“El futbol mueve pasiones” es un tópico tan escuchado como cierto; las latas de refrescos encuentran una segunda utilidad como pelotas improvisadas en los patios de los colegios, las piedras actúan como porterías en detrimento de ellas, las madres cosen los pantalones de sus hijos, maltrechos por el contacto con la tierra o el asfalto. Cualquier lugar o motivo es apto para practicar el fútbol. ¡Qué niño no sueña en su infancia con ser futbolista! Niños barcelonistas que se imaginan siendo un futuro Messi, o madridistas que quieren emular a Casillas, o valencianistas que son perfectos prototipos de Villa. ¿Pero qué niño desea ser árbitro? Esta pregunta se hace también el ex árbitro García Aranda, pero supongo que el también daría patadas a una lata antes que soplar un silbato.
Personalmente, no creo que ser árbitro sea algo que se piense desde pequeño. Las latas, las piedras y los pantalones rotos fueron también una constante en mi época escolar.

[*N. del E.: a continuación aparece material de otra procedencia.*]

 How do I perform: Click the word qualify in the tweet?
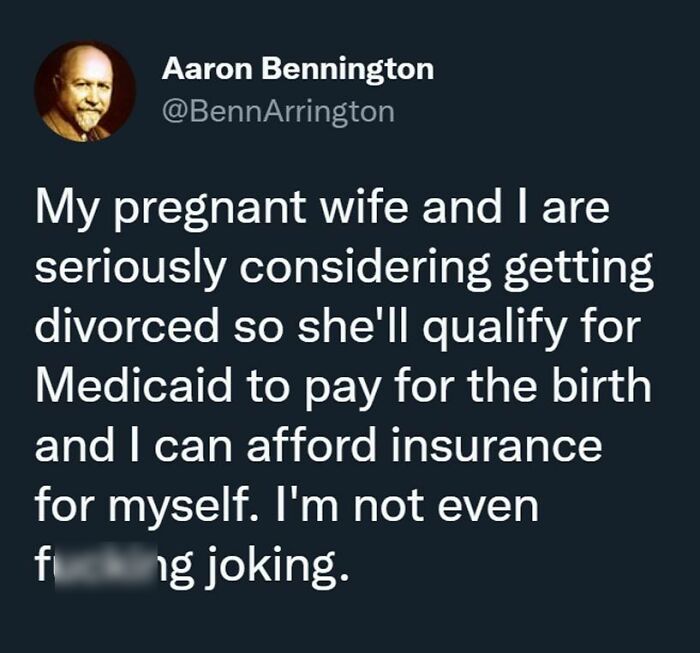coord(494,327)
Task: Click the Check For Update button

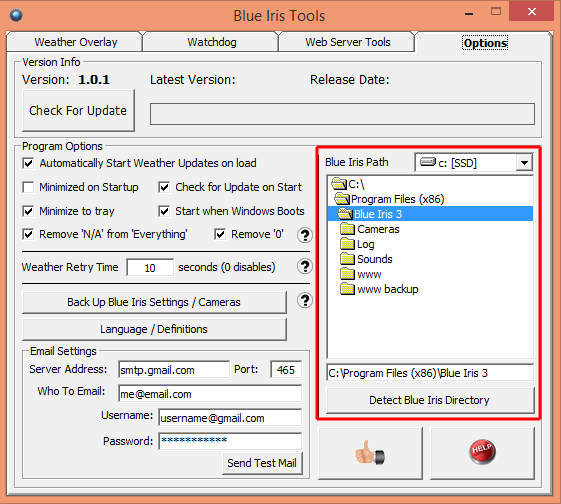Action: pyautogui.click(x=78, y=111)
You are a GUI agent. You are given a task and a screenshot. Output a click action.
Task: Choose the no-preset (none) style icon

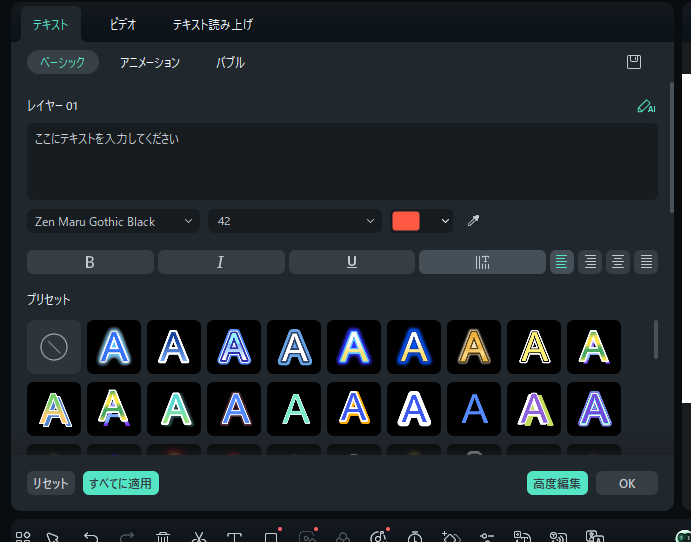coord(54,347)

En mi pre adolescencia tampoco faltaron tardes en el Rico Pérez animando al Hércules, y culpando a los hombres de negro, al son de todo el estadio. No es cuestión de vocación, aunque habrá excepciones. Se trata de pertenecer al mundillo, pero desde un punto de vista diferente, y aprovechar la oportunidad de encontrar a gente que ama este deporte, profesionales que llevan el fútbol en las venas, y han conseguido vivir de él y ser feliz, sin necesidad de ser futbolistas. Mis ídolos han pasado a ser ellos, y no los que dan patadas a un balón. Desde entonces, desde que soy árbitro, sigo animando a los once titulares del Hércules, pero no falta una ovación merecida para los tres jueces que viven el partido con la misma intensidad y motivación.
Don Quijote partió en busca de aventuras motivado en parte por su locura y en parte por sus ganas de defender la verdad. En el caso de muchos árbitros, la motivación puede ser parecida, porque puede parecer una profesión para locos. Admiro a estos locos, y me enorgullece ser uno de ellos. Hace menos de un año salí en busca de aventuras, igual que 400 años atrás el ingenioso hidalgo iniciaba sus andanzas, pero en mi caso con las canchas alicantinas como escenario.